I'm reading an xml file generated by a 3rd-party application that includes the following:
<Cell>
<Comment ss:Author="Mark Baker">
<ss:Data xmlns="http://www.w3.org/TR/REC-html40"><B><Font html:Face="Tahoma" html:Size="8" html:Color="#000000">Mark Baker:</Font></B><Font html:Face="Tahoma" html:Size="8" html:Color="#000000"> Comment 1 - No align</Font></ss:Data>
</Comment>
</Cell>
What I'm trying to do is access the raw data from the Cell->Comment->Data element either "as is" or as an actual block of (X)HTML markup (preferably the latter).

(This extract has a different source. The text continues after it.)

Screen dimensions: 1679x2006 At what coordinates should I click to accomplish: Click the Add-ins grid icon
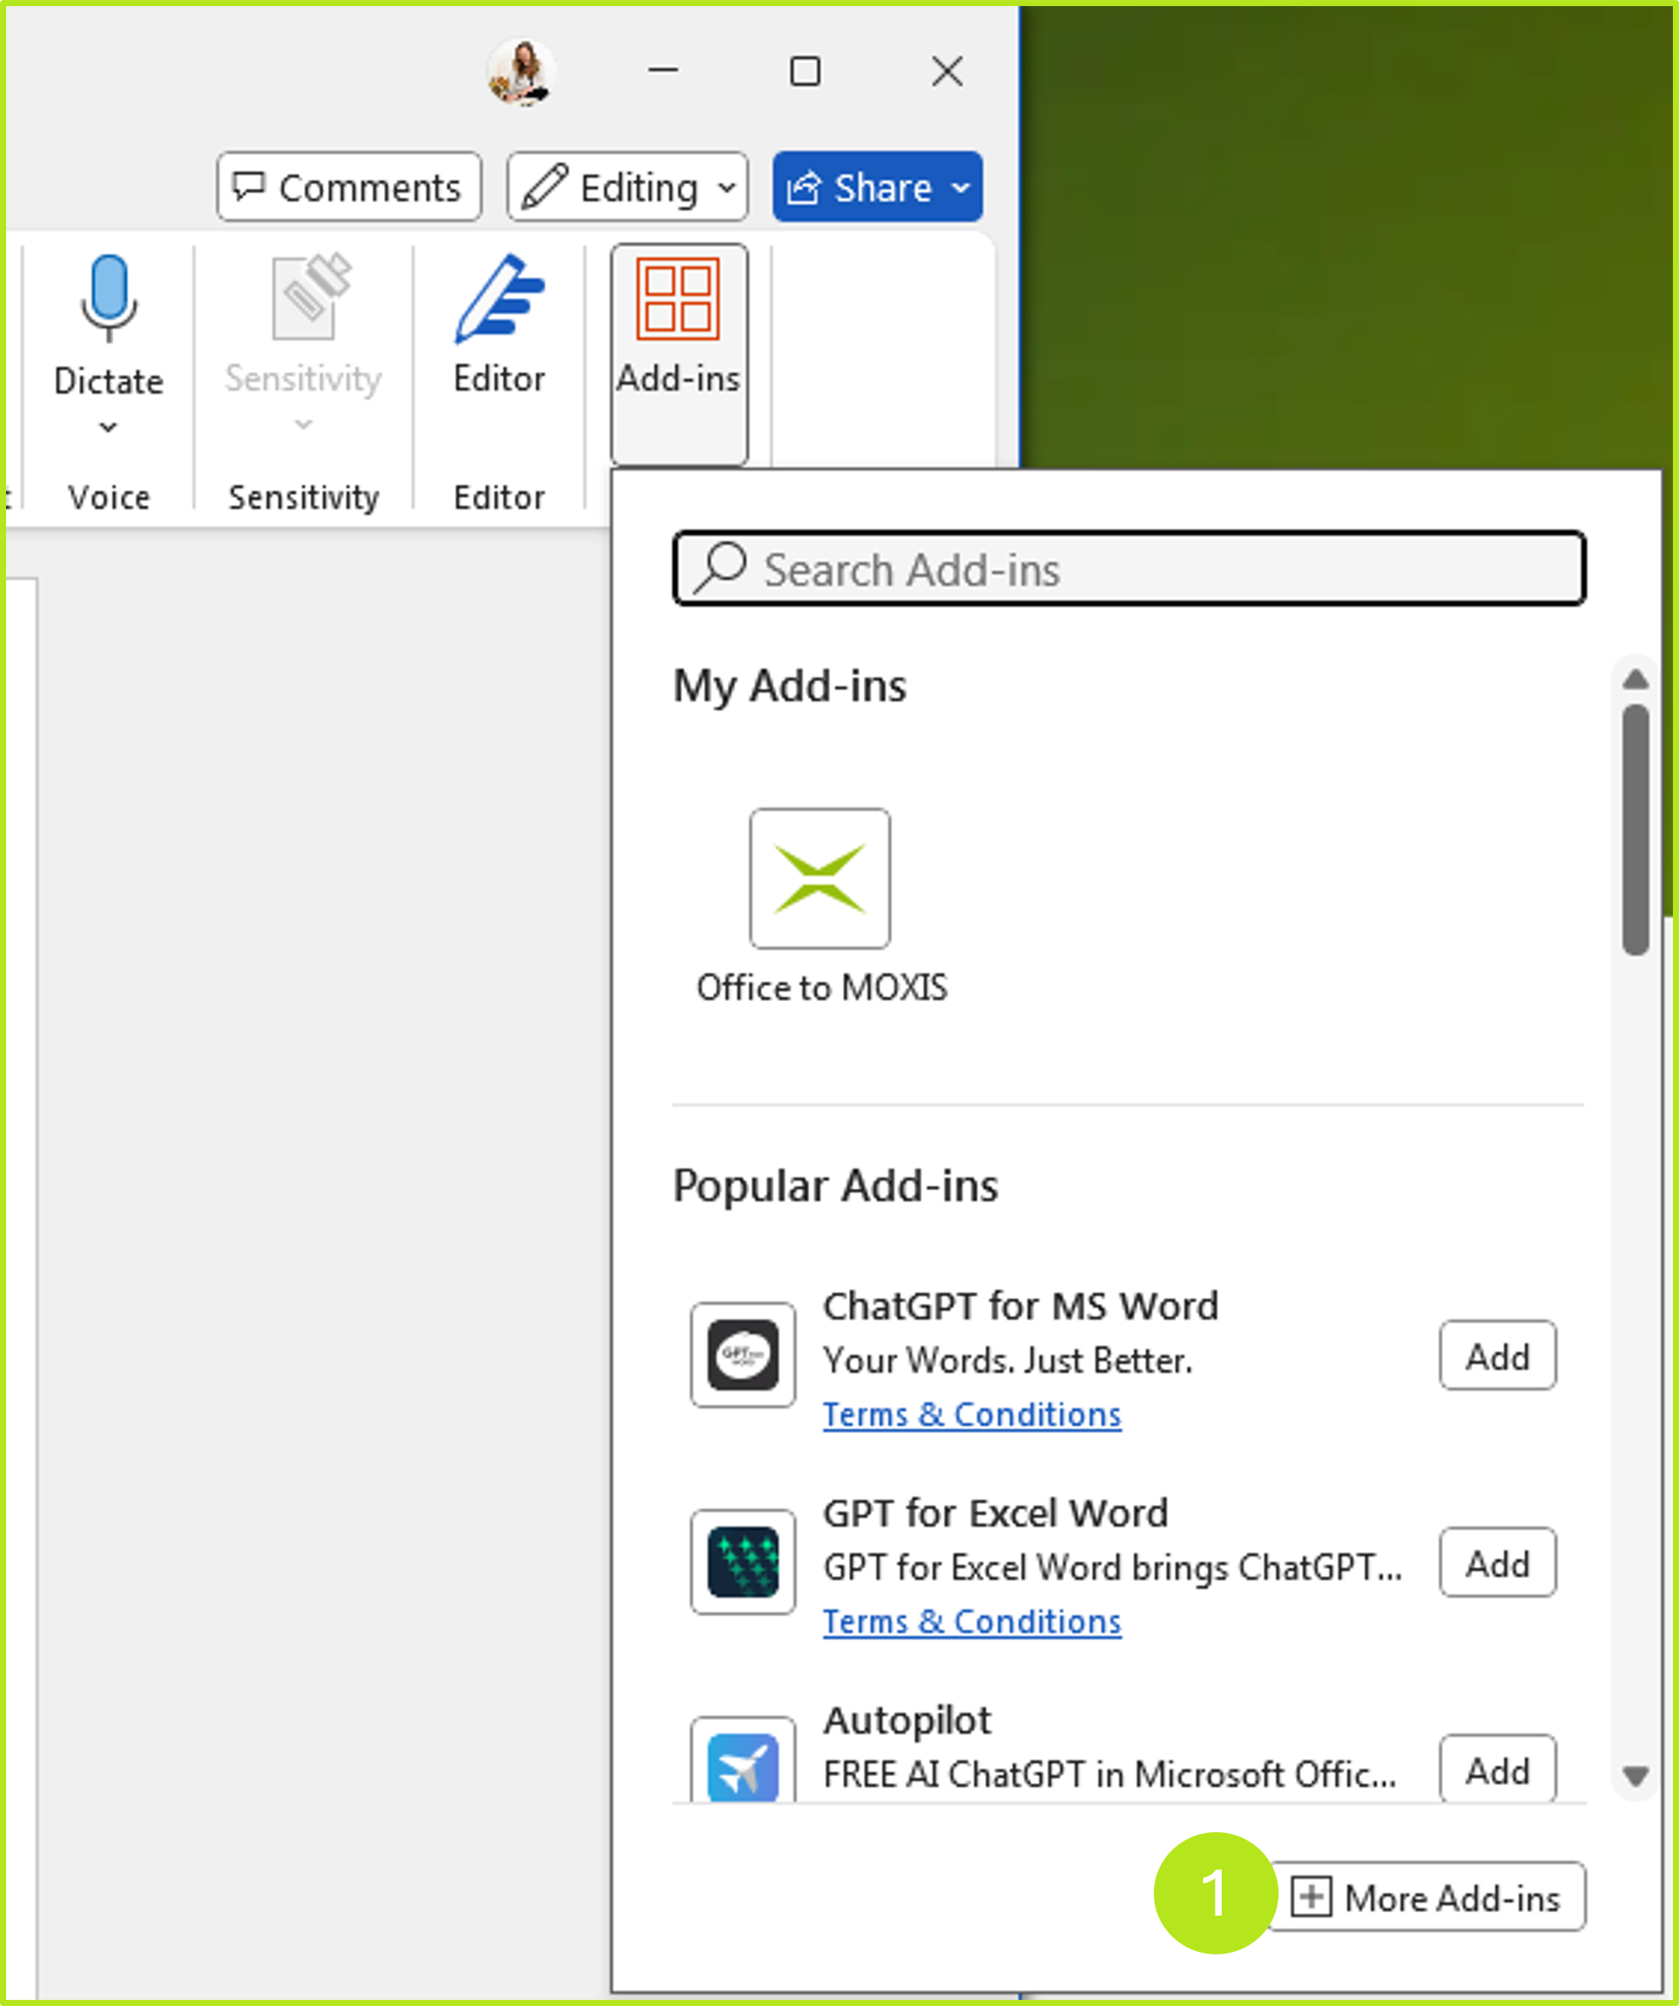[x=678, y=298]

if (isset($cell->Comment)) {
echo 'comment found<br />';
$commentAttributes = $cell->Comment->attributes($namespaces['ss']);
if (isset($commentAttributes->Author)) {
echo 'Author: ',(string)$commentAttributes->Author,'<br />';
}
$commentData = $cell->Comment->children($namespaces['ss']);
var_dump($commentData);
echo '<br />';
}
gives me:
comment found
Author: Mark Baker
object(SimpleXMLElement)#130 (2) { ["@attributes"]=> array(1) { ["Author"]=> string(10) "Mark Baker" } ["Data"]=> object(SimpleXMLElement)#129 (0) { } }
while
if (isset($cell->Comment)) {
echo 'comment found<br />';
$commentAttributes = $cell->Comment->attributes($namespaces['ss']);
if (isset($commentAttributes->Author)) {
echo 'Author: ',(string)$commentAttributes->Author,'<br />';
}
$commentData = $cell->Comment->Data->children();
var_dump($commentData);
echo '<br />';
}
gives me:
comment found
Author: Mark Baker
object(SimpleXMLElement)#129 (2) { ["B"]=> object(SimpleXMLElement)#118 (1) { ["Font"]=> string(11) "Mark Baker:" } ["Font"]=> string(21) " Comment 1 - No align" }
Unfortunately, simpleXML seems to be treating the whole element as a series of XML nodes. I'm sure I should be able to get this is raw data without complex looping, or feeding the element to a DOM Parser; perhaps using the xmlns="http://www.w3.org/TR/REC-html40" namespace to extract this cleanly, but I can't figure out how.
Any help appreciated.
A more complex example of the XML data:
<Cell>
<Comment ss:Author="Mark Baker">
<ss:Data xmlns="http://www.w3.org/TR/REC-html40">
<B><Font html:Face="Tahoma" html:Size="8" html:Color="#000000">Mark Baker:</Font></B><Font html:Face="Tahoma" html:Size="8" html:Color="#000000"> </Font><B><Font html:Face="Tahoma" x:Family="Swiss" html:Size="8" html:Color="#000000">Rich </Font><U><Font html:Face="Tahoma" x:Family="Swiss" html:Size="8" html:Color="#FF0000">Text </Font></U><Font html:Face="Tahoma" x:Family="Swiss" html:Size="8" html:Color="#000000">Comment</Font></B><Font html:Face="Tahoma" html:Size="8" html:Color="#000000"> Center Aligned</Font>
</ss:Data>
</Comment>
</Cell>
If your implementation were to use DOM
, I believe you could do the following:
//given $node is <ss:data>
$frag = $node->ownerDocument->createDocumentFragment();
foreach($node->childNodes as $child){
$frag->appendChild($child->cloneNode(true));
}
$string = $node->ownerDocument->saveXML($frag);
If the HTML inside the <ss:Data>
element is considered to be a string literal, it has to be wrapped into a CDATA section as was already hinted in the comments
$xml = <<< XML
<Cell>
<Comment ss:Author="Mark Baker">
<ss:Data xmlns="http://www.w3.org/TR/REC-html40">
<![CDATA[
<B><Font html:Face="Tahoma" … html:Color="#000000">
]]>
</ss:Data>
</Comment>
</Cell>
XML;
libxml_use_internal_errors(TRUE);
$cell = simplexml_load_string($xml);
echo $cell->Comment->Data;
If it's not in a CDATA section, it will be considered nodes. Then you'd be looking for the innerXml of the <ss:Data>
to get that as raw XML. Unfortunately, neither SimpleXml, nor DOM have a native way to fetch that directly. You'd have to use a userland implementation.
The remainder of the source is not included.